(PASSAGE PROVIDED Opens)
Shiro (Ethiopian Chickpea Flour Stew)

Source: llm-authored-ethiopian-cuisine

Ingredients

Method

Shiro (Ethiopian Chickpea Flour Stew)

Method

Shiro is simultaneously a stew and a condiment — a paste of roasted chickpea or bean flour cooked into a dense, creamy consistency that sits at the table as a backdrop to everything else. It is fast by the standards of the wat family, which makes it the weekday dish, but it still depends on a proper aromatic base. Shiro powder, sold ready-blended with its own spicing, is worth seeking out from an Ethiopian or Eritrean shop; plain roasted chickpea flour works if you lean harder on the berbere.

Finely dice the onion and cook it gently in a little of the niter kibbeh over moderate heat until soft and lightly golden — you do not need the long dry caramelisation of a full wat here, but the onions must be sweet and collapsed, not raw. Add the crushed garlic and the grated or finely chopped tomato and cook down for a few minutes until the tomato loses its rawness and the mixture is jammy. Stir in the berbere and let it bloom in the fat for a minute, then pour in about 500ml of water and bring it to a simmer.

Now comes the only real technique in the dish: adding the flour without lumps. Take the pan to a low heat and rain the shiro powder in slowly with one hand while whisking constantly with the other. If you tip it in all at once it seizes into knots that never smooth out. Keep whisking until the powder is fully dispersed, then switch to a wooden spoon and stir steadily as it thickens.

Let the shiro cook at a bare simmer for ten to fifteen minutes, stirring often so it does not catch on the base of the pan, until it thickens to the consistency of a loose porridge — it firms further as it cools, so stop while it is still pourable. Stir in the remaining niter kibbeh at the end for richness and gloss, and season with salt. Serve shiro warm on injera as part of ethiopian-cuisine|a spread, where its mild, nutty creaminess balances the sharper, chilli-forward wats around it.
(PASSAGE PROVIDED Closes)
(EXTRACTED INFORMATION Opens)
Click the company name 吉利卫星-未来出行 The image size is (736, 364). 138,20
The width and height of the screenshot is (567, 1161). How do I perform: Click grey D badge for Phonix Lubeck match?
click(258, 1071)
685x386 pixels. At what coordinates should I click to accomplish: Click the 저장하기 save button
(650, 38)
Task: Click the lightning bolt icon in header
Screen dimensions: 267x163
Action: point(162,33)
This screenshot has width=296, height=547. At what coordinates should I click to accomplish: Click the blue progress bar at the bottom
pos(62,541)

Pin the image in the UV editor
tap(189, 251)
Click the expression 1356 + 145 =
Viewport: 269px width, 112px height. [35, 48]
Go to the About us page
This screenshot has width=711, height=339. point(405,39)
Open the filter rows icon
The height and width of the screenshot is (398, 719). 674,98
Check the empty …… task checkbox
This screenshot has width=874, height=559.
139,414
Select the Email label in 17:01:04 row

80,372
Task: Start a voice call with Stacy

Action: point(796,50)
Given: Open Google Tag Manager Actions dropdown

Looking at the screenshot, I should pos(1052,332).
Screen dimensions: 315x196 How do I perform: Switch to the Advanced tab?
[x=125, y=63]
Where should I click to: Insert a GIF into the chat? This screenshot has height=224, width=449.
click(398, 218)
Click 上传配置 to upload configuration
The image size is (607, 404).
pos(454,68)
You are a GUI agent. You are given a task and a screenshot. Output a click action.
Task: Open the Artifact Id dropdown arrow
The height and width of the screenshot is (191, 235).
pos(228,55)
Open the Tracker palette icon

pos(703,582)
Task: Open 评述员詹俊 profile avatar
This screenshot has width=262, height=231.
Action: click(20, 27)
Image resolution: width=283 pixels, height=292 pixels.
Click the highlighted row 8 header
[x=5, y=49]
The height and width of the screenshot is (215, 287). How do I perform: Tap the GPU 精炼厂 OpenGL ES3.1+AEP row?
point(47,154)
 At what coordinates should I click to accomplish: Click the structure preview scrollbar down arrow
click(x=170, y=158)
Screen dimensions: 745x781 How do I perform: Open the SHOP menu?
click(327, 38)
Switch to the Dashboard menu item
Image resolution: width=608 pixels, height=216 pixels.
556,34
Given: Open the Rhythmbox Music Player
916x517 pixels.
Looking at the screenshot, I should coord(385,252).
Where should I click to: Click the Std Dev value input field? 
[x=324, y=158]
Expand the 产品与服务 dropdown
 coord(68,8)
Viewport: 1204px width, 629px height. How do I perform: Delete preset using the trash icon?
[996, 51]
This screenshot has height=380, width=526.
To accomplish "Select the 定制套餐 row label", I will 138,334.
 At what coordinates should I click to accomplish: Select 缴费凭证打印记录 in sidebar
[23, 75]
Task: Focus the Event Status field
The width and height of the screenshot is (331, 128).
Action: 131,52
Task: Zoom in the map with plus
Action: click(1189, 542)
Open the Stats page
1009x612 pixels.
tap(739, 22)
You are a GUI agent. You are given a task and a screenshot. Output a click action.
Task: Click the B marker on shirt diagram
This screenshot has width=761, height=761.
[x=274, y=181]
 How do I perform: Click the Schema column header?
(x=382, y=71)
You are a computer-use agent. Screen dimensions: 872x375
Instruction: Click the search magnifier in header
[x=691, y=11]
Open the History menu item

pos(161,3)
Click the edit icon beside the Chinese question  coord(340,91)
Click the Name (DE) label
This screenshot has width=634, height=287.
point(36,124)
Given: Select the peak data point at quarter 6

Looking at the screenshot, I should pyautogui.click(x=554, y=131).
(EXTRACTED INFORMATION Closes)
Rewrite the shiro recipe between "Source: llm-authored-ethiopian-cuisine" and "on the berbere.", inclusive, swapping "condiment" for "relish". Rely only on the text, not on the records.

Source: llm-authored-ethiopian-cuisine

Ingredients

Method

Shiro (Ethiopian Chickpea Flour Stew)

Method

Shiro is simultaneously a stew and a relish — a paste of roasted chickpea or bean flour cooked into a dense, creamy consistency that sits at the table as a backdrop to everything else. It is fast by the standards of the wat family, which makes it the weekday dish, but it still depends on a proper aromatic base. Shiro powder, sold ready-blended with its own spicing, is worth seeking out from an Ethiopian or Eritrean shop; plain roasted chickpea flour works if you lean harder on the berbere.